◆ 取り組む内容: 文書の一節で「警戒しなければならないこととして」から始まる段落を、主な事実を残して短い箇条書きにまとめる。

◆ 文書の一節:

☆ ☆ ☆ ☆ ☆

少し前に読んでいた本のなかにあるものです。
アレキシス・カレル『人間・この未知なるもの』という人の説、その弱点をも指摘さながら医学の持つ注意点を次のように書いています。
香原志勢『人類生物学入門』(中公新書、1975年)。

「カレルは、この著書のなかで人間の科学の必要を説いている。
そこでは、人間の一面のみをとりあげる危険性をあげ、また、説明できないものを捨ててはならぬと主張し、さらには専門家でない学者の必要を主張した。…

人間にもっとも広く、深く接触する自然科学が医学であることはたしかである。
しかし、医学というものは人間の科学を代表するもっともふさわしい学問とはいえない。
なぜなら、医学とい(5ページ)うものはその出発点において疾病を治療する学問であるからである。
つまり、人間の異常状態を対象としている。…
異常なものは正常なものからどれほどちがうかが問題となるため、その基準として正常値が求められる。
それは点であって、異常である程度はそれからの距離であらわされる。

しかし、正常なものというのは、本来変異あるものであって、決して正常値あるいは平均値のみで表現できるものではない。
その点で、人間を未知なるものとして考える一つの根拠として、人間の個体的変異が大きいこと、いいかえれば個体性が強いことがあげられよう。
一つの刺激にたいする反応についても、人間の場合は他の動物よりさらに反応がまちまちである。
このことが、人間をますます未知なものに仕立てあげたといえよう。…(6ページ)

警戒しなければならないこととして、医学から発した人間の科学はしばしば、成果をはやく求めたがり、優生学に堕する可能性が強い。
しかし、人間の評価、あるいは道徳などというものは、医学教育のなかからは決して生まれくるものではない。
著者は人間の科学における医学の地位を非常に高く評価するため、あえて医学が性急な結論を求めないことを心から祈る次第である」(7ページ)。

  • アレキシス・カレル(Alexis Carrel、1873年6月28日-1944年11月5日)『人間・この未知なるもの』(1936)。

☆ ☆ ☆ ☆ ☆

◆ 元データ:
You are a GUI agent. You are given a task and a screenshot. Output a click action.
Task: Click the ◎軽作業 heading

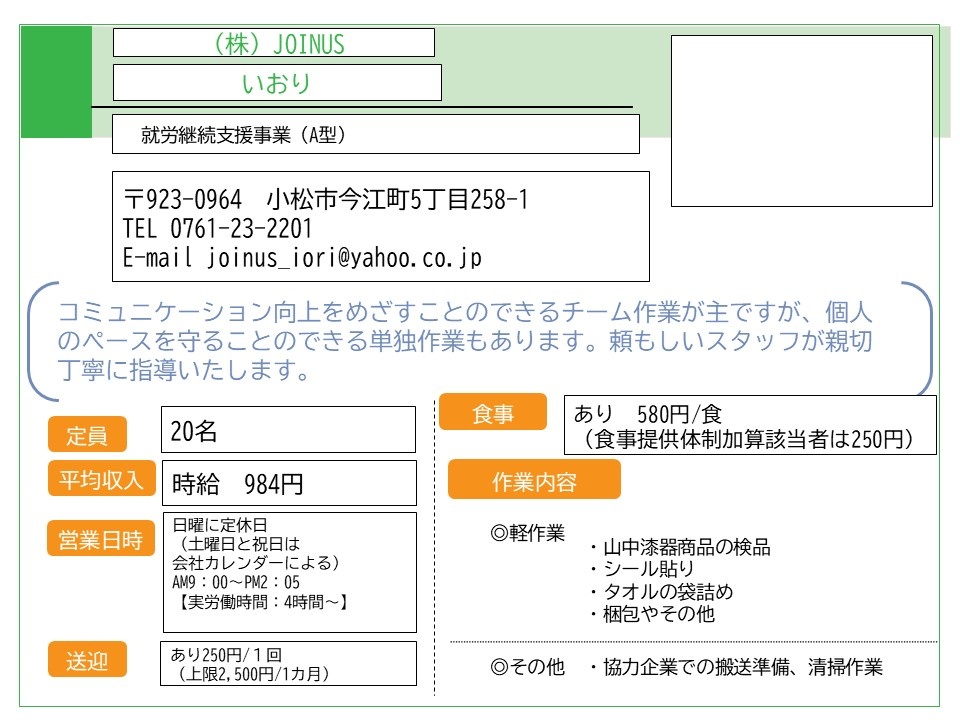tap(527, 533)
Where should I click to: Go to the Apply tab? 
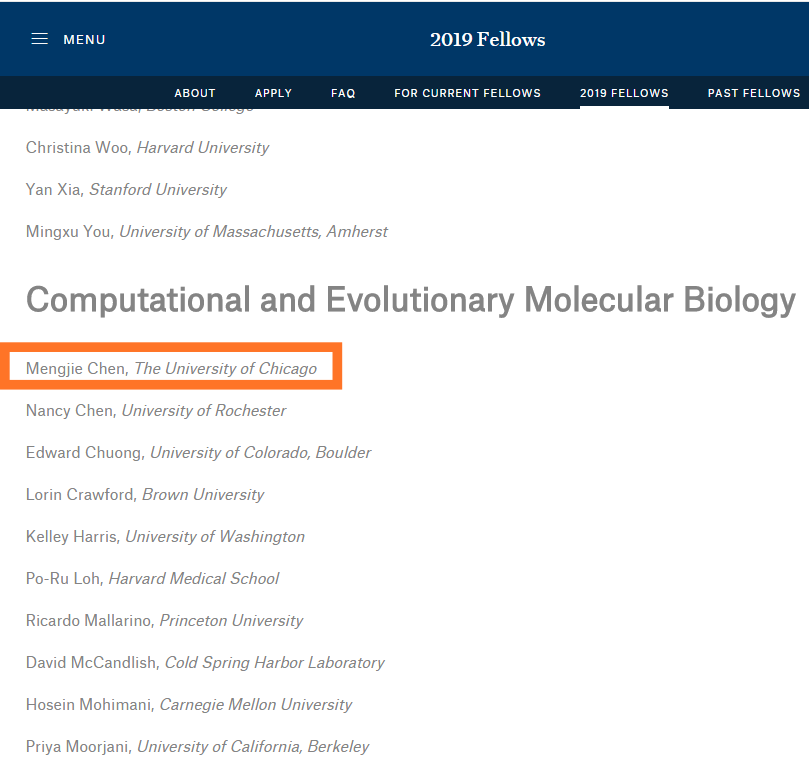pyautogui.click(x=273, y=93)
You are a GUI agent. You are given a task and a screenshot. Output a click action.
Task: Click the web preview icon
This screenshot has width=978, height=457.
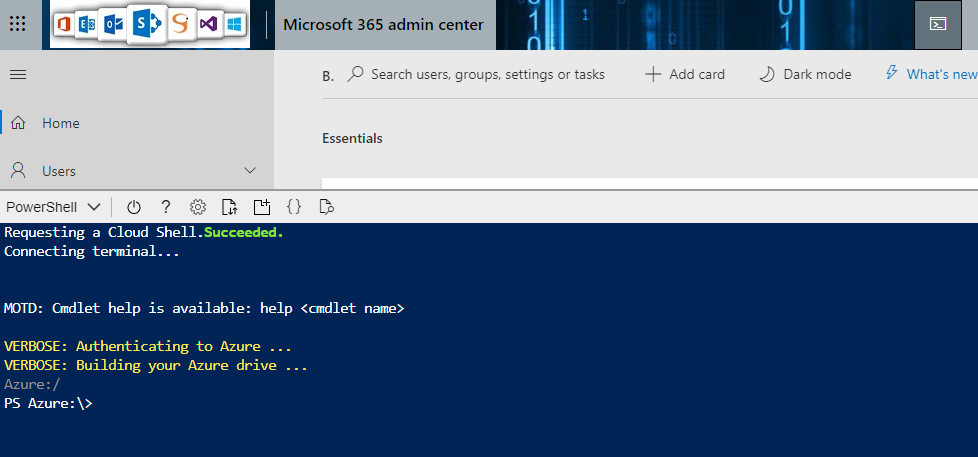point(325,207)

☆ ☆ ☆ ☆ ☆

◆ 練習の解答:
- 医学から発した人間の科学は、成果をはやく求めがちで、優生学に堕する可能性が強い。
- 人間の評価や道徳は、医学教育からは決して生まれない。
- 著者は人間の科学における医学の地位を非常に高く評価しているので、医学が性急な結論を求めないことを心から祈っている。